Progressive decentralisation using DVT, an existing primitive, can provide a more pragmatic solution to centralised sequencing. Therefore, any use of DVT for decentralising L2 sequencers is often referred to as Distributed Sequencer Technology (DST). Not all sequencers need to decentralise in the same manner as Ethereum’s validator set. Optimism might want decentralised sequencing for security. Gaming studios might want centralised sequencing for speed and flexibility. App-specific rollups might outsource sequencing to 3rd-parties (such as Astria). There is no one-size-fits-all. 
There are multiple ways to run sequencers as highlighted below, with varying degrees of latency, implementation complexity, fault tolerance, and decentralisation.

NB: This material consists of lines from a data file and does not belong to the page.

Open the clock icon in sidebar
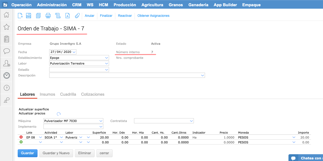Viewport: 323px width, 161px height. pos(7,76)
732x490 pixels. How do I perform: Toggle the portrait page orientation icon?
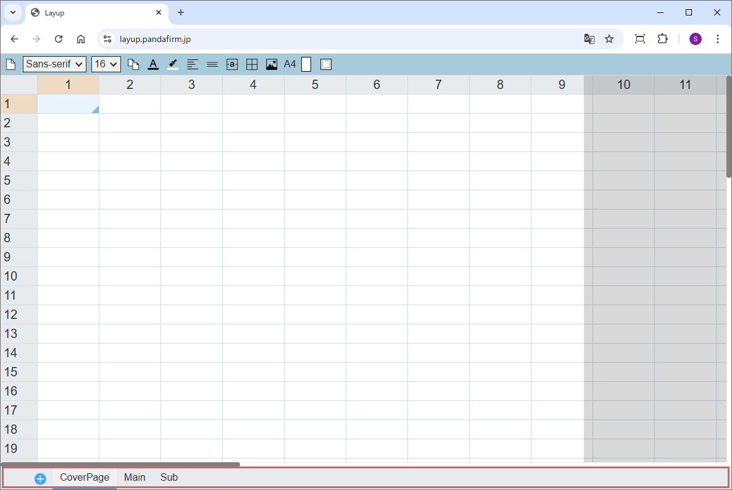[306, 64]
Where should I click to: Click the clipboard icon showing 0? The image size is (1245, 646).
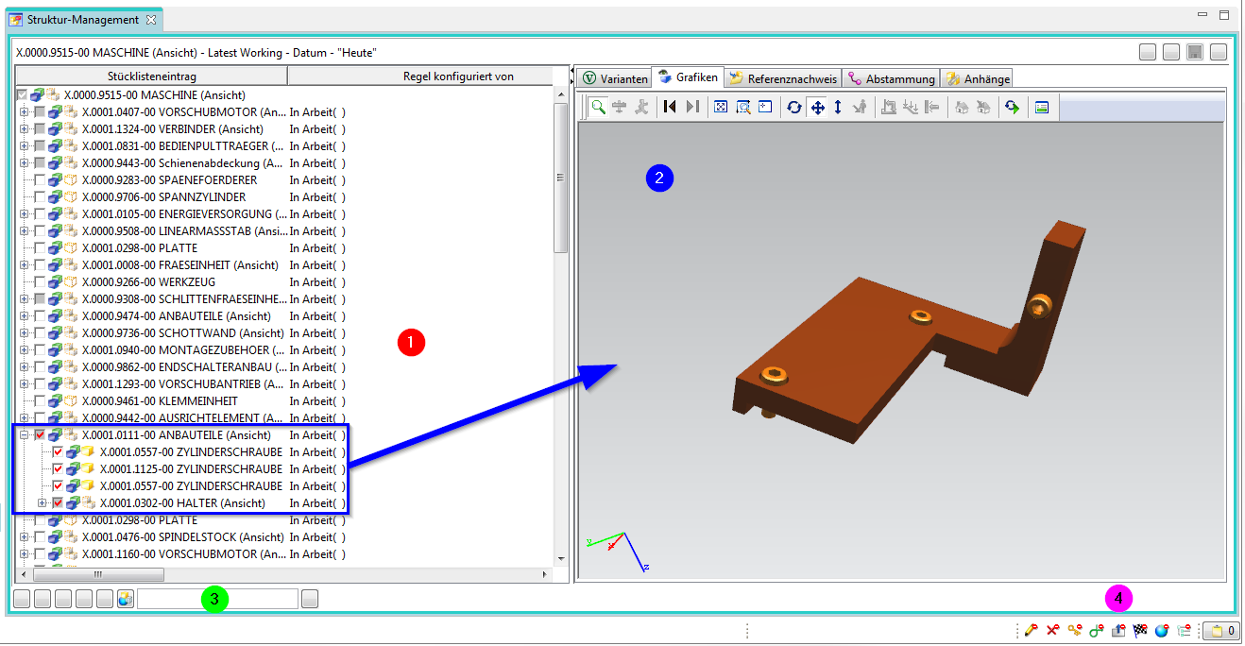tap(1219, 631)
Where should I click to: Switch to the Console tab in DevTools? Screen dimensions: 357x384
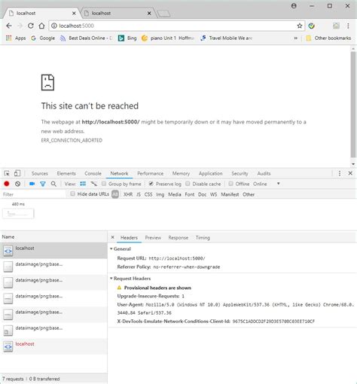93,173
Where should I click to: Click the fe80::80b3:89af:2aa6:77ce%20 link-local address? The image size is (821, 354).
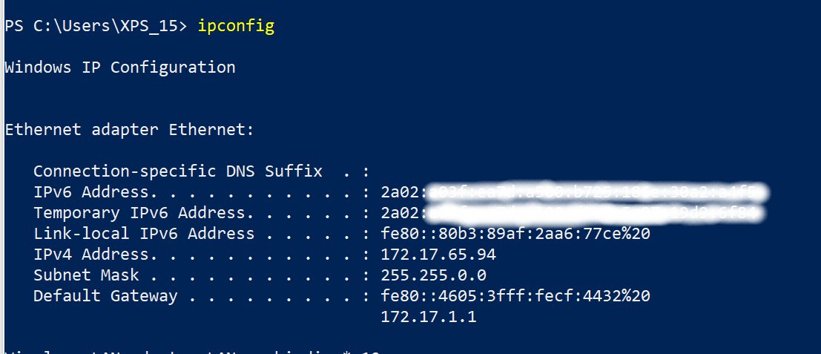(515, 234)
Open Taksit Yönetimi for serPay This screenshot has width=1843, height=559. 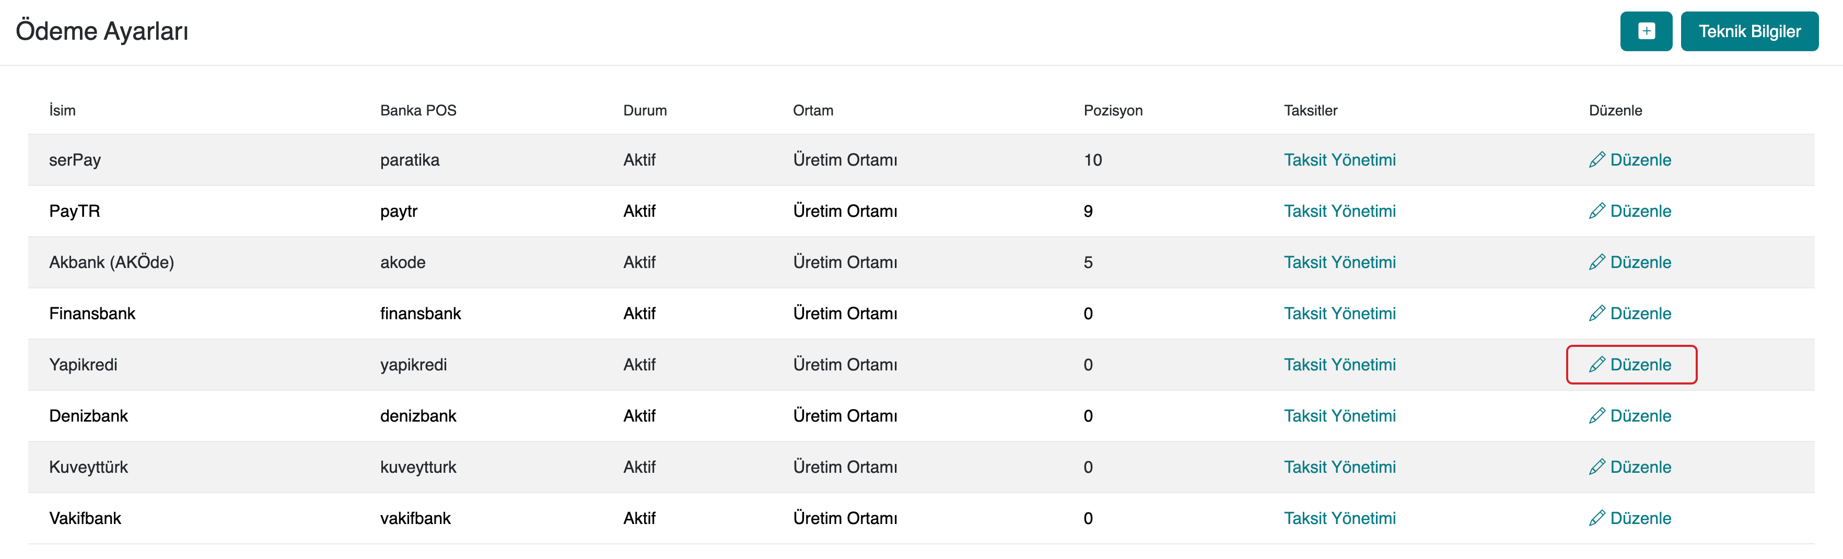(1339, 160)
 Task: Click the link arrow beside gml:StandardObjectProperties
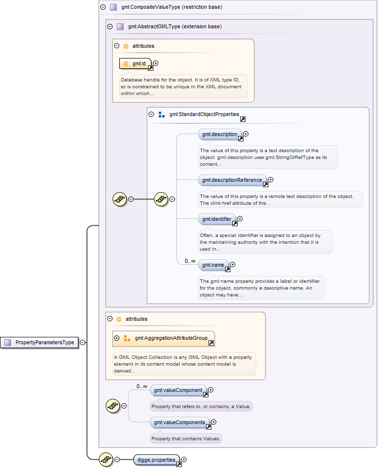click(x=243, y=119)
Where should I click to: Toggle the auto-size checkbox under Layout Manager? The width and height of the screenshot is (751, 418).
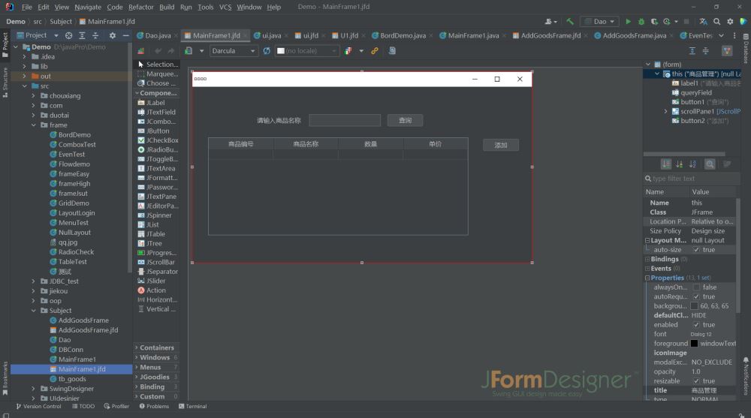point(696,250)
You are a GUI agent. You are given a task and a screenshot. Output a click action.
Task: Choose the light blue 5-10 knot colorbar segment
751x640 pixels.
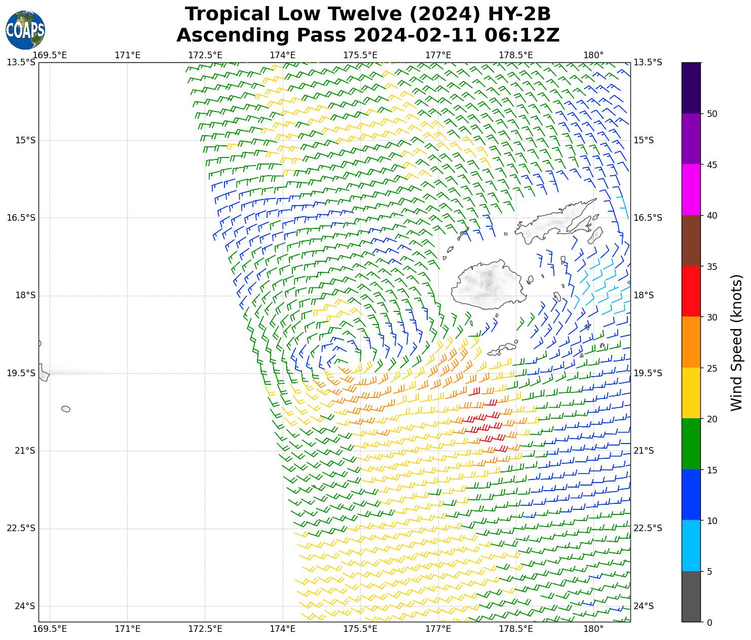(691, 545)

DST improves sequencer liveness by allowing the redundant machines to take over control of sequencing and reduces geographic distribution risk for centralised sequencers as now independent machines can be spun up in different countries. DST also decentralises the rollups sooner while the teams work on creating a permissionless, decentralised, multi-sequencer model with proper incentives. DST however does resemble Proof-of-Authority because of a permissioned network and the power controls the individuals/entities running the DST will have.
Validator security and robustness have been important components of the Ethereum roadmap. Similarly, decentralised sequencers (practically validators for L2s) are important components for layer-2s and their roadmap. We expect a lot of focus and attention to go to these two narratives as we move forward to the second half of the year.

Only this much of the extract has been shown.